Yes, Oracle Text can do this.
http://download-west.oracle.com/docs...cpkg.htm#12729
You need a context index with the INSO filter on the RTF document column in
order to use it.
e.g.
create table RTFDOCUMENT
(
ID NUMBER not null,
DOC CLOB not null,
PLAIN_DOC CLOB
);
[insert an RTF document with id=1 using dbms_lob.loadclobfromfile or whatever]
SQL> create index rtfdocument_tx1 on rtfdocument (doc) indextype is
ctxsys.context parameters ('filter ctxsys.INSO_FILTER'); Index created
SQL> declare
2 v_doc clob;
3 v_plain clob;
4 r number;
5 begin
6 select id, doc
7 into r, v_doc
8 from rtfdocument
9 where id = 1 for update;
10
11 dbms_lob.createtemporary(v_plain, true);
12 dbms_lob.append(v_plain, v_doc); 13
14 ctx_doc.filter('RTFDOCUMENT_TX1', to_char(r), v_plain, plaintext =>
true);
15
16 update rtfdocument set plain_doc = v_plain where id = 1;
17 end;
18 /
PL/SQL procedure successfully completed
SQL> commit;
Commit complete
[plain_doc now contains a plain text version of the RTF document].

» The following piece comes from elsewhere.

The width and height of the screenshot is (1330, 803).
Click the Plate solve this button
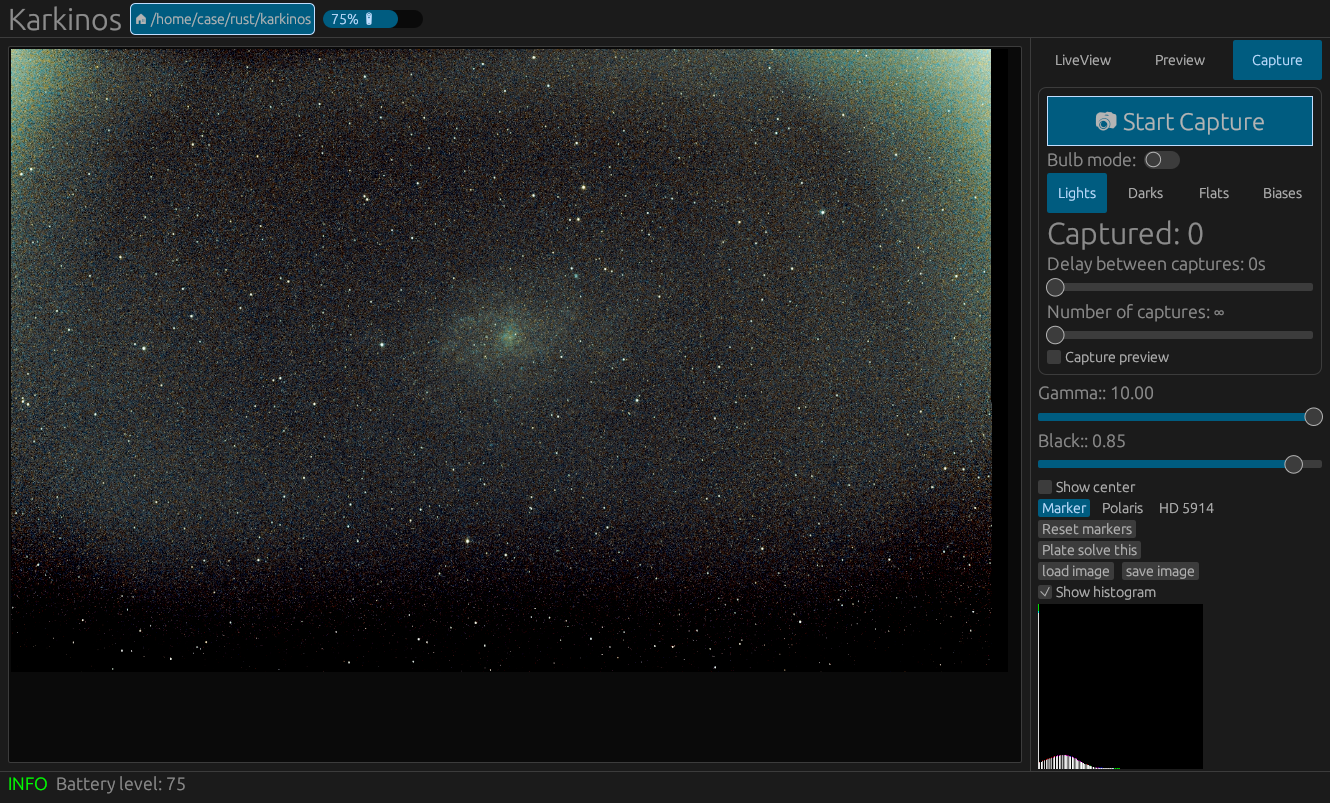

It seems a bit over-enthusiastic with newlines, but it certainly works.
from ask tom
Tim -- Thanks for the question regarding "Remove RTF Tags from a Text Field Containing RTF", version 9i
You Asked
Hi Tom, In our database we have some varchar2(4000) fields (could later be a clob). Where we store RTF data. I would like to know if there is anyway I can remove the RTF tags returning only the text again. For Example a Function RTFtoTEXT that takes the RTF: {/rtf1/ansi/deff0{/fonttbl{/f0/fnil/fcharset0 Courier New;}} {/colortbl ;/red0/green0/blue255;} {/*/generator Msftedit 5.41.15.1507;}/viewkind4/uc1/pard/lang1033/ul/b/i/f0/fs20 This is a test./par /cf1/ulnone/i0 This is a test./cf0/b0/par /par /par /par /par } And Returns: This is a test. This is a test. Can you do this with Oracle Text or Something? TIA Tim
and we said...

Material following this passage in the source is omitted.